Disclaimer: Clicking on source code linked to in this page will link to offensive words and text

Recently I competed in a Kaggle / Google Jigsaw Toxic Comment Classification Contest which ended in early March. The challenge was to classify comments as being normal or as being in one or more toxic categories. Some of the classes had large class imbalances and shown by the following graph.

Initially I performed Eploratory Data Analysis (EDA) looking at the class distributions as well as most common word frequencies per class. Then I started looking at the comments themselves, of different types of classes, and started looking for patterns. Especially patterns that I did not think would survive the normal word vectorization process. The main intuition was to look for features that could be concatenated late in the RNN that would be used to make predictions, providing a bit more signal for the network’s decision boundaries.

Sentence Structure Features:

“Words per Comment”

Words per Comment: One of the most basic things to look at was to see if there was a difference in length between toxic comments and normal comments. Because it’s an exponential distribution a log transformation was also evaluated also.

Log10 Words per Comment: The sawtooth patterns on the left sides of the plots is due to integer values having a log transformation applied.

“Repetition”

Anecdotally toxic comments sometimes had some extreme data in which a certain comment was copy and pasted hundreds of times until the message buffer was maxed out. Initially I discovered this during data pipeline related operations and initial EDA with term frequency. Namely because oddly spelled words would end up being in the top 10 non-stop words of a toxic class. One of those examples was “mothjer” which is covered nicely by a fellow Kaggler here warning: offensive words

Formula is: 1 - (# of unique words / # of all words) 0 is the value of comments that are totally unique, near 1 would be totally repetitive. The zero values distort the plot so those are dropped in the next plot. There is a decent bump in uniqueness for toxic comments.

There is also a good bump for toxic comments, indicating that some are very repetitive, on the right side of the plot which is distinctly missing from the normal comments.

“Loudness”

Going through and exploring the toxic comments I noticed that a lot of the toxic comments seemed to have more CAPS than usual. Given that is internet ‘yelling’ it makes sense as toxic messages seemed to be more emotionally charged.
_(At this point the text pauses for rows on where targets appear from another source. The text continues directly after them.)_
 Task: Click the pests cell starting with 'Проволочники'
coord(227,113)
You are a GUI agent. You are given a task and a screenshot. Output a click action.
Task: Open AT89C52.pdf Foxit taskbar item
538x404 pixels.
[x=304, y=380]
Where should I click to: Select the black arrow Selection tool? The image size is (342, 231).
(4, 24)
I made a function that counted the proportion of characters that were capitals relative to the total amount of ascii characters. Think (# A-Z / # a-zA-Z) + ε Because a log transformation was going to be needed again a small epsilon was added so that the log operation was never performed on a 0 value. Therefore the spike at about -5.25 are the comments that are all lower case, ie: 0.0 + ε

Both have characteristic spikes in all lower and ALL CAPS but the effect is expressed quite a bit more on the toxic comments. This implies that toxic comments are also lower case much more frequently than regular comments.

Punctuation Based Features:

“Punctuation Utilization”

How do typical comments compare with toxic comments as far as amounts of punctuation (python string.punctuation) per word in a comment.

“Urgency”

Very similar to loudness, toxic comments seemed to have many more explanation points.

Distribution of Urgency in Comments: 13% of regular comments had an exclamation mark “!” but 27% of toxic comments had at least one “!”. The plot above has exluded counts of 0 as that makes up the majority of both classes. One can clearly see that the toxic comments are right shifted (more “!”s per comment) relative to normal comments.

“Questioning”

Do toxic comments have more or less “?” than normal comments, typically?

Distribution of Questioning in Comments: 26% of regular comments have a question mark and 26% of toxic comments have question marks. Overlaying the two plots with the same scale there is a slight right shift of toxic comments but the effect is not pronounced.

“Dots”

Do toxic comments have more or less “.” or “…” than normal comments, typically? A logical if mundane progression of the statistical punctuation line of thought.

Distribution of Periods in Comments: 13% of normal comments have no “.” but 29% of toxic comments have no “.” This alone is probably a relatively useful piece of information for a model, which it potentially wouldn’t normally have. The toxic comments are again somewhat right shifted so if a toxic comment DOES have “.”s it tends to have more of them. Anecdotally this might be because toxic comments seem to have shorter sentences. So it would be interesting to explore some kind of words per sentence feature in the future, although that would require a bit more cleverness to implement well, given the non-standard prose of the typical toxic comment.